I remember being held in my mother’s arms while she sang “Silent Night” to me in a darkened room.

I remember lying in my crib, waving at the shadows on the room’s walls made by cars driving past our house at night.

I remember looking through a telescope at what was supposed to be something very special in the night sky. All I saw was the moon. Or maybe a star. I was underwhelmed. It still looked pretty small to me.

These are some of my earliest memories. I don’t know what they say about me.

My daughter (now 32) has an incredible memory. She vividly recalls being a passenger (age 4) in the car with my husband and his friends who were driving (“quite fast!”) from Chicago to the DC temple. She still smiles as she recounts the sirens suddenly blaring behind them and her dad’s friend getting a ticket from a policeman.

I remember lots of things about my children’s childhoods. My mother must have recalled her early years of parenting, too. I used to roll my eyes when she would mention details about Sheridan School or the neighbor Mrs. Favret or Reverend What’s-His-Name from the church we attended. I can’t remember any of that. Maybe my sisters can, but even they grumped about Mom’s “living so much in the past.”

Now I fear my children – all grown – roll their eyes whenever I bring up bits from their single digit days. Does P cringe when I mention his youthful favorite video (Disney’s Robin Hood) as though he might still like to watch it? Does B recoil when I tell the clever thing she said when she was 5? (“If you don’t let me be where the rest of the people are, I’ll die! And not only that, I’ll never resurrect!”) And does C shiver when I slip and call him “Googy,” a nickname he had as an infant?

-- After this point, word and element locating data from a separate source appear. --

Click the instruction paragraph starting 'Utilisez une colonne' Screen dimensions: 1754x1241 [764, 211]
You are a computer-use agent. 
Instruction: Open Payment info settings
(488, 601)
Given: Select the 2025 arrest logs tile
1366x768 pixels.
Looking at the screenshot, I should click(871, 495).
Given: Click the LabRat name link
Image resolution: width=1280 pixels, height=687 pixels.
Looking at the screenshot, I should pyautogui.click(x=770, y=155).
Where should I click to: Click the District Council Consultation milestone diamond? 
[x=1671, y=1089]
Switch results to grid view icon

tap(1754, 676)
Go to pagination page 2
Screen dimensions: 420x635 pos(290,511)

It would be one thing if I recalled these tender moments just during waking hours and in the privacy of our family circle. However, I often still (at age 60) find myself reliving raising toddlers in my dreams. C is the one who shows up most, my “baby.” He’s a stand-in, a symbol of my creative output or ambitions. For example, a dream that comes up with some frequency is of potty training failures (which was never a problem in their real lives). (And if they ever read that last part they will surely roll their eyes!) In these dreams, C will wander up to me as an adored tyke – but covered with pooh. If C represents my “creative productivity,” the pooh is, well, my assessment of how those efforts are going. Insecure? You betcha.

Two of my three children are parents now. This only reinforces my impulse to re-experience their tiny selves. That lavish love that comes with newborns is rekindled towards my offspring as I watch them hold their own babies in their arms. The space/time continuum becomes wildly warped. I like the perspective aging gives me to see the wholeness of these people I love. I’m not saying all those years were sunny. They were not. I remember those parts, too.

This isn’t living in the past. This is living beyond time, and the panorama feels holy.

So let them roll their eyes. Let them groan or be embarrassed. I’m claiming all of those memories boldly and proudly.

And now I’m going to settle back and imagine what it felt like to be held in my mother’s arms while she sang “Silent Night” to me.